Ten Victorian property owners are trialling life with no mains electricity to reduce the risk of bushfires sparked by power-line failure. They have signed up to the ‘Remote Area Power Supply’ trial and over the past six months have been provided with solar panels and a diesel generator.
One couple has withdrawn from the trial, but nine families are still participating.
Energy Safe Victoria’s Powerline Taskforce is reviewing all options for reducing the risk of fires being started by the electricity system.
The thinking is that if residents of sparsely populated bushfire-prone areas could be moved from mains electricity to their own individual systems, the local power lines could be turned off, removing the risk of ageing country power lines starting fires.
Taskforce chairman Tim Orton says:
”If we get this right, we can make a very substantial change to bushfire risk in a more proactive way than we’ve been able to do in the past.”
Trial participant Ivan Hazelden gives the system installed on his property a qualified tick. He says:
”The trial, I feel, is about 90 per cent successful..
There have been a few hiccups but they’re slowly being sorted out, which is what the trial is all about. I think the system they’ve used is pretty good.”
Ivan identifies the number of solar panels on the roof as a weakness.
”A lot of the people in the trial have got 20 solar panels, we’ve got only 16. We feel that that extra four would have helped a hell of a lot..
I’m quite happy the way this is; now that it’s all set up..
It’s cheaper than [mains] electricity.

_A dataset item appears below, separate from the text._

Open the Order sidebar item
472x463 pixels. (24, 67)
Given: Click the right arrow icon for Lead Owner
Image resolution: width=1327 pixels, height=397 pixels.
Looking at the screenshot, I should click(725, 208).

You have to make a few adjustments, you’ve got to watch that you don’t leave every light in the house on. You don’t have electric heaters and those little odds and sods..I think we’re about the fourth last on the electrical line, [which] comes from Benalla … there’s a long way to come..which means that over such a great distance there are opportunities for many things to go wrong.”

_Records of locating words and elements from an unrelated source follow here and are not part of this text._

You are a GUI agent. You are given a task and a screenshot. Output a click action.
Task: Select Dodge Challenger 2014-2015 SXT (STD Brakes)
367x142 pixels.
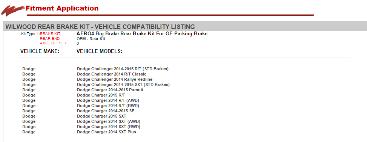(123, 85)
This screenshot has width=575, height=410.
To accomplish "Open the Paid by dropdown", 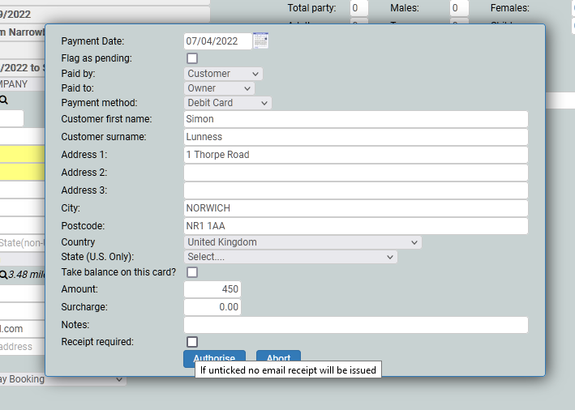I will 223,74.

Ivan says the remote system has guaranteed a smoother power supply, without the regular blackouts that were a fact of life on mains power.
Like many of the trial group, the Hazeldens are more careful with their use of lights and other equipment, but they still run three computers, two microwaves and a large fridge, and their television viewing continues uninterrupted.
HOWEVER, with the cloudy, wet and sometimes foggy winter that the area is experiencing, only about 10 per cent of the Hazeldens’ power has come from the sun this June says technology company RedFlow, which installed the equipment.
THOUGH, over the same period in a much sunnier district also involved in the trial, near Violet Town in north-east Victoria, one household has been getting about 80 to 90 per cent of its power from the sun.
Ivan is happy to stay off the grid.
About 150 kilometres to the west of the Hazeldens, in the hills near Daylesford, Colin and Tricia Dunlop also signed up to the trial. The Dunlops were very happy to test the ‘environmentally friendly’ off-grid power supply, but they ‘just didn’t get it right’ and it became ‘a thorn in the side’.
They opted out of the trial, concerned about:
Colin says the power supply they received was ‘basically inadequate’ during their six months trial and during this period their electricity went off about three times.
Given the experience of the Dunlops, and other hiccups that have emerged during the trial, the adoption of stand-alone power supplies on isolated properties is far from certain.
Cost is also barrier. Each of the 10 installations cost more than $100,000 to buy and install – giving the whole trial a price tag of about $1 million.
Chairman Tim Orton says the Powerline Bushfire Safety Taskforce has made ”a very substantial commitment” to testing what role the stand-alone power supply systems can play in reducing fire risk.
The trial will run at least until the end of September, when the taskforce must provide a final report to the government recommending a 10-year plan to cut bushfire risk, including costings.
From my experience you make some changes but you do adjust.
1 Comment
What those trials will show is that off-grid is “unaffordable”. But it will be a lie constructed to preserve the monopoly power of electricity distributors.
Do not believe their lies!
If you start with a ruthless energy conservation plan, and replace your ageing fridge with an efficient DC fridge, use wood or gas for eating and cooking, then you can go off grid way cheaper than $100,000
As a ruthless energy conserver in North Melbourne I have put 400 watts of solar panels on the roof, a solar controller, a 120 Ah battery bank (12 volts, giving a miniscule 1.5 kWh of energy storage). and I am managing to survive through cloudy winter weather, but only because I have a netbook computer (12 watts) a small 12-volt LCD HDTV (also 12 watts), and a fridge that runs on gas. A cheap 300 watt inverter provides my AC power for lights, and the total system cost me about $5,000. If I had shopped around for much cheaper solar panels, it would have cost only $3,000, even with twice the battery storage!
So if you are in the bush, have wood or gas heating and cooking and want to say farewell to electricity bills, you must first start conserving energy. When your kilowatt-hours are down to FOUR per day, you can install a minimalist $10,000 off-grid solar system, and spend much less in future on scheduled battery replacement than your neighbours are spenidng on their “Smart Meter” and other monopolist service charges. To keep the system affordable, you have to be adaptable, and use less electricity during heavily overcast weather.